Threads brought with them many of the issues of parallel programming, such as sharing resources. Typically, this is done with a semaphore, which is simply a lock or token. Whoever has the token can use the resource and everyone else has to wait for the user of the token to release it. As long as there is only a single token, everything works fine.
Problems occur when there are two or more tokens that must be shared by the same threads. In such situations, thread 0 grabs token 0, while thread 1 grabs token 1. Thread 0 now tries to grab token 1, while thread 1 tries to grab token 0. As the tokens are unavailable, both thread 0 and thread 1 sleep until the token becomes available. As neither thread ever releases the one token they already own, all threads wait forever.
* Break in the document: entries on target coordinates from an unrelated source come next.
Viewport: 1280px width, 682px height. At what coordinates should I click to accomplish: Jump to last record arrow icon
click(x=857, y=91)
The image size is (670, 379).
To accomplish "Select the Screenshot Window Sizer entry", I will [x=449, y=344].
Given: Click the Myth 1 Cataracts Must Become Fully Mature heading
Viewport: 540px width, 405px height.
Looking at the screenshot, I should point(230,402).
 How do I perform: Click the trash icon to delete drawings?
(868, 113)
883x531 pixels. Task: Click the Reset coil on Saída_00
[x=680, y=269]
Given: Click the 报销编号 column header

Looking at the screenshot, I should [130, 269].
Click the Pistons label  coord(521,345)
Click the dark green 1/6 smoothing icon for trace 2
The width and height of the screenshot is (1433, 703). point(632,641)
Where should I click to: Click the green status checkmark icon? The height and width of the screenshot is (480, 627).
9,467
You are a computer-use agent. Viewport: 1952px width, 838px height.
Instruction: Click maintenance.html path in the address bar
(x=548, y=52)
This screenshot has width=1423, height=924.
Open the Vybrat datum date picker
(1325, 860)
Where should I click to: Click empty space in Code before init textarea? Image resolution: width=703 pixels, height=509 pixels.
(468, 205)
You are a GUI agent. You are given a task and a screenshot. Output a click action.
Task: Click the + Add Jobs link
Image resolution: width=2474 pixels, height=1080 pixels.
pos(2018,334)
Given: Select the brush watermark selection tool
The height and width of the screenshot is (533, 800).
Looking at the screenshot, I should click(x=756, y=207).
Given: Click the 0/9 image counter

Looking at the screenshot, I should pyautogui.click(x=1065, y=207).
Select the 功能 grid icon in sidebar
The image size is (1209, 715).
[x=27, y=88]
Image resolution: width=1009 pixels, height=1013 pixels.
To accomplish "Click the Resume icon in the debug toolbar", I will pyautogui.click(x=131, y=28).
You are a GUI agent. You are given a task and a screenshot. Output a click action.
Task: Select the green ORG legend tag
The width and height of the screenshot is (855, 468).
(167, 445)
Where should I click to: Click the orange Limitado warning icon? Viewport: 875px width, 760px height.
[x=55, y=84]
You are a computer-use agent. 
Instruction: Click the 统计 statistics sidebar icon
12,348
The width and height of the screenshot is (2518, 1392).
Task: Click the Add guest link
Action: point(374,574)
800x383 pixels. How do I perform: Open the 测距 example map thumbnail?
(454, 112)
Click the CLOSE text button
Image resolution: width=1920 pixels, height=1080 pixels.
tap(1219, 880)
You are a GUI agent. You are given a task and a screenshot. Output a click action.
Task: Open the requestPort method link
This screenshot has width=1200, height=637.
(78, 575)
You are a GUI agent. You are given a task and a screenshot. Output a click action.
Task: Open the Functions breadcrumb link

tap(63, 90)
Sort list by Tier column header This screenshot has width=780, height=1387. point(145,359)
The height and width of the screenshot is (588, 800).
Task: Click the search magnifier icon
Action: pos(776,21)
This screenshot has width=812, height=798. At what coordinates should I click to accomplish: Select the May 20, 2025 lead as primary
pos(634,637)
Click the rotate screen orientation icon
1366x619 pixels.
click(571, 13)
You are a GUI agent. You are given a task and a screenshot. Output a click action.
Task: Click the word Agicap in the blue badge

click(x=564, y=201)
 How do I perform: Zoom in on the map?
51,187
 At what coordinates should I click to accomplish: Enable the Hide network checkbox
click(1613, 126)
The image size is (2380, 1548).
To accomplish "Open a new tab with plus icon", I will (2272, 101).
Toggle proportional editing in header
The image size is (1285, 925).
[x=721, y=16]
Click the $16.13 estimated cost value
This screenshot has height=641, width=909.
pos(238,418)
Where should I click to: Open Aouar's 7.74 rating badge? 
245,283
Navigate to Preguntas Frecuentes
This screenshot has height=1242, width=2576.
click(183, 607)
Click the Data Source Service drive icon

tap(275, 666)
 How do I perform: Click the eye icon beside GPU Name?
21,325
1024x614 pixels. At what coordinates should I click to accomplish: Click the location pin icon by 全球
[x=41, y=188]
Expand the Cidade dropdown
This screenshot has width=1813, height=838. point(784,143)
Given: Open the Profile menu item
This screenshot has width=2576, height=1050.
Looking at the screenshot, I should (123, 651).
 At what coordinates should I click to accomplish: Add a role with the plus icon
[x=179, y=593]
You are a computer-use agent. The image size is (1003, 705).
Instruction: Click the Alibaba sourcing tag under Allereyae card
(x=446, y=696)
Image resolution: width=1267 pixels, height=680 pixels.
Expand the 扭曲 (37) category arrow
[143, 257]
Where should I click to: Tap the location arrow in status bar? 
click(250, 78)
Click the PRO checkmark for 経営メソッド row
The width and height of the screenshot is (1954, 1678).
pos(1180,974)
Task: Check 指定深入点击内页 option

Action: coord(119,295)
This is known as a deadlock, and it is something that can and will happen without proper design.
The opposite also happensdsharing of resources by chance. With any sort of locking system, all parties to a resource must behave correctly. That is, they must request the token, wait if necessary, and, only when they have the token, perform the operation. This relies on the programmer to identify shared resources and specifically put in place mechanisms to coordinate updates by multiple threads. However, there are usually several programmers in any given team. If just one of them doesn’t follow this convention, or simply does not know this is a shared resource, you may appear to have a working program, but only by chance.
One of the projects I worked on for a large company had exactly this problem. All threads requested a lock, waited, and updated the shared resource. Everything worked fine and the particular code passed quality assurance and all tests. However, in the field occasionally users would report the value of a certain field being reset to 0, seemingly randomly. Random bugs are always terrible to track down, because being able to consistently reproduce a problem is often the starting point of tracking down the error.
An intern who happened to be working for the company actually found the issue. In a completely unrelated section of the code a pointer was not initialized under certain conditions. Due to the way the program ran, some of the time, depending on the thread execution order, the pointer would point to our protected data. The other code would then initialize “its variable” by writing 0 to the pointer, thus eliminating the contents of our “protected” and thread-shared parameter.
This is one of the unfortunate areas of thread-based operations; they operate with a shared memory space. This can be both an advantage in terms of not having to formally exchange data via messages, and a disadvantage in the lack of protection of shared data.
The alternative to threads is processes. These are somewhat heavier in terms of OS load in that both code and data contexts must be maintained by the OS. A thread by contrast needs to only maintain a code context (the program/instruction counter plus a set of registers) and shares the same data space. Both threads and processes may be executing entirely different sections of a program at any point in time.
Processes by default operate in an independent memory area. This usually is enough to ensure one process is unable to affect the data of other processes. Thus, the stray pointer issue should result in an exception for out-of-bounds memory access, or at the very least localize the bug to the particular process. Data consequently has to be transferred by formally passing messages to or from processes.
In many respects the threading model sits well with OpenMP, while the process model sits well with MPI. In terms of GPUs, they map to a hybrid of both approaches. CUDA uses a grid of blocks. This can be thought of as a queue (or a grid) of processes (blocks) with no interprocess communi- cation. Within each block there are many threads which operate cooperatively in batches called warps.